___ Selected passage

SENATE BILL REPORT
This analysis was prepared by non-partisan legislative staff for the use of legislative members in their deliberations. This analysis is not a part of the legislation nor does it constitute a statement of legislative intent.
As of February 6, 2018
Title: An act relating to improving housing stability for people with disabilities and seniors by amending eligibility for the essential needs and housing support and the aged, blind, or disabled assistance programs.
Brief Description: Concerning eligibility for the essential needs and housing support and the aged, blind, or disabled assistance programs.
Sponsors: Senators Dhingra, Darneille, Kuderer and Saldaña.
Committee Activity: Human Services & Corrections: 1/29/18, 1/30/18 [DPS-WM].
Ways & Means: 2/05/18.
SENATE COMMITTEE ON HUMAN SERVICES & CORRECTIONS
Majority Report: That Substitute Senate Bill No. 6502 be substituted therefor, and the substitute bill do pass and be referred to Committee on Ways & Means.
Signed by Senators Darneille, Chair; Dhingra, Vice Chair; O'Ban, Ranking Member; Carlyle, Frockt and Miloscia.
Staff: Brandon Popovac (786-7465)
SENATE COMMITTEE ON WAYS & MEANS
Staff: Maria Hovde (786-7474)

______
___ Dataset section

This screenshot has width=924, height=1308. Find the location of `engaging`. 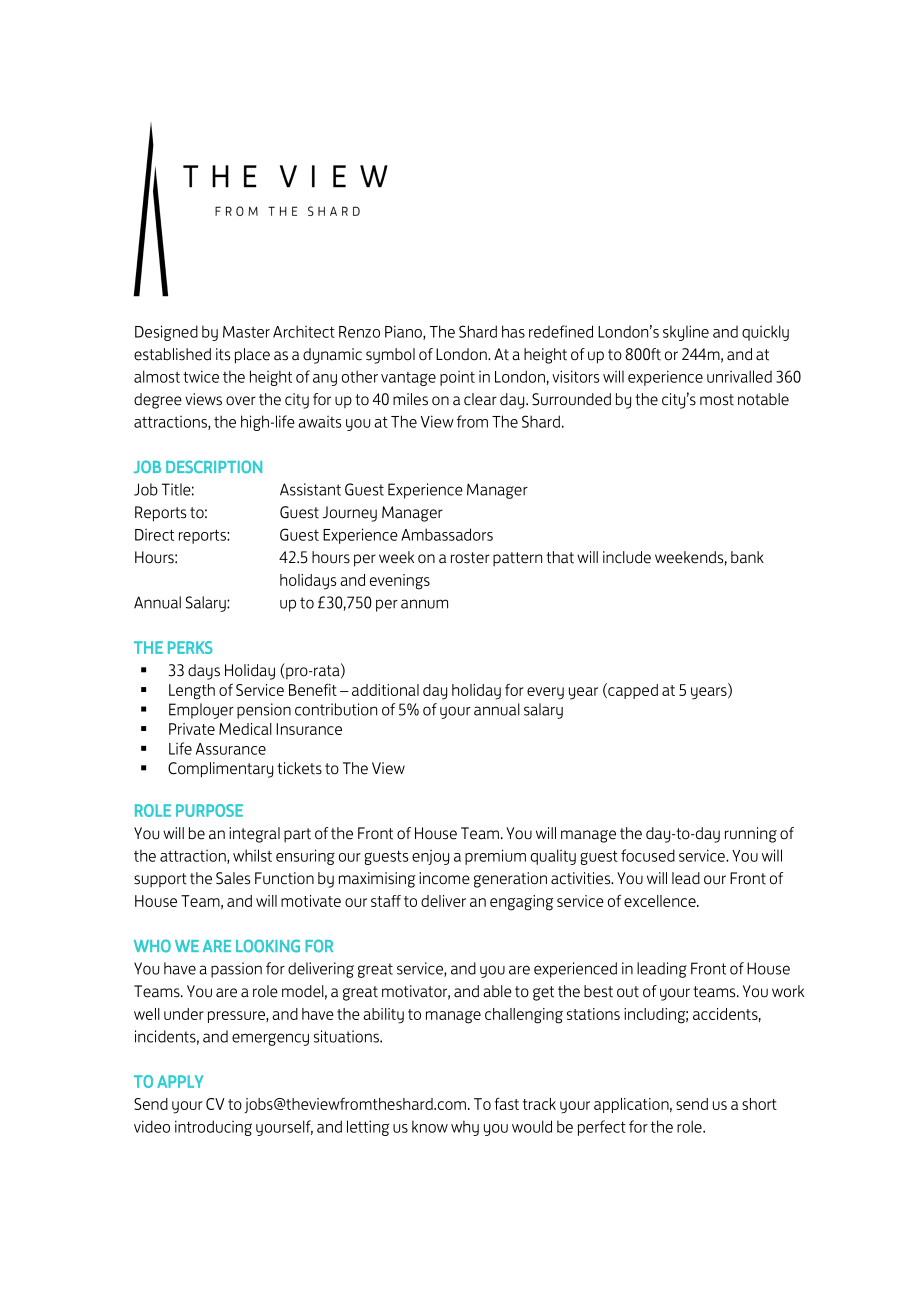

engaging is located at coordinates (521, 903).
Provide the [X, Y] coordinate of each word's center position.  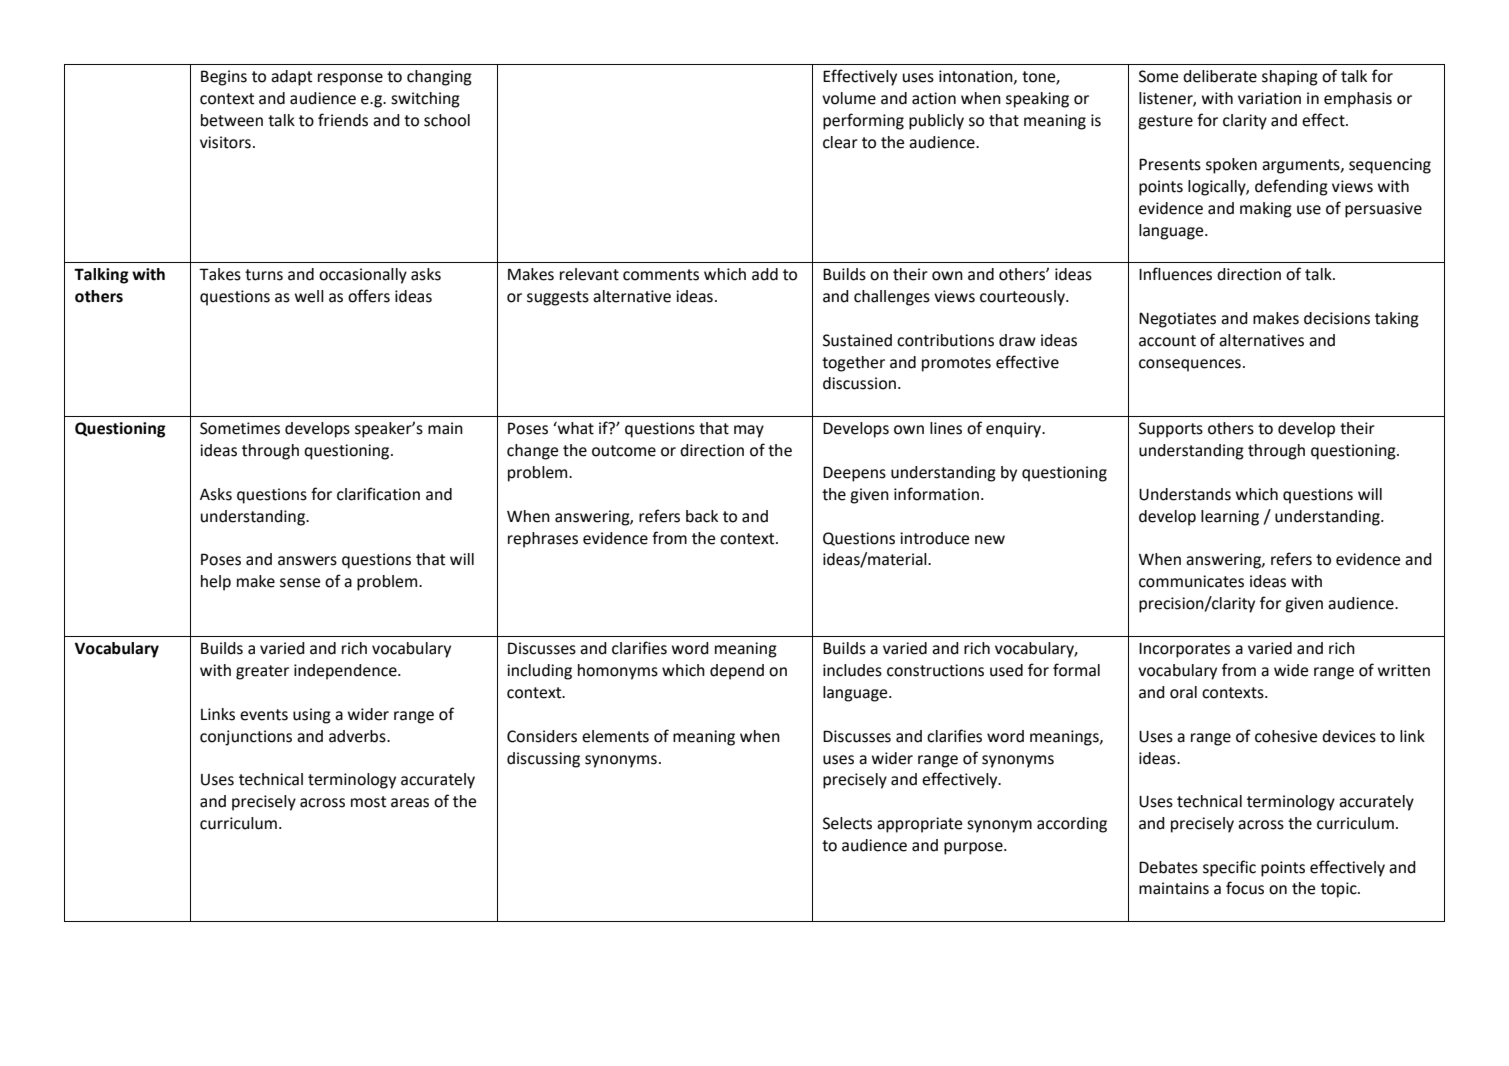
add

______

- _Problem details_:
Answer these from the Senate bill report:
(a) Which senator signed the majority report as Ranking Member?
(b) On what date is Ways & Means committee activity listed?
(c) Who is named as staff for the Senate Committee on Ways & Means?

- _Result below_:
(a) O'Ban
(b) 2/05/18
(c) Maria Hovde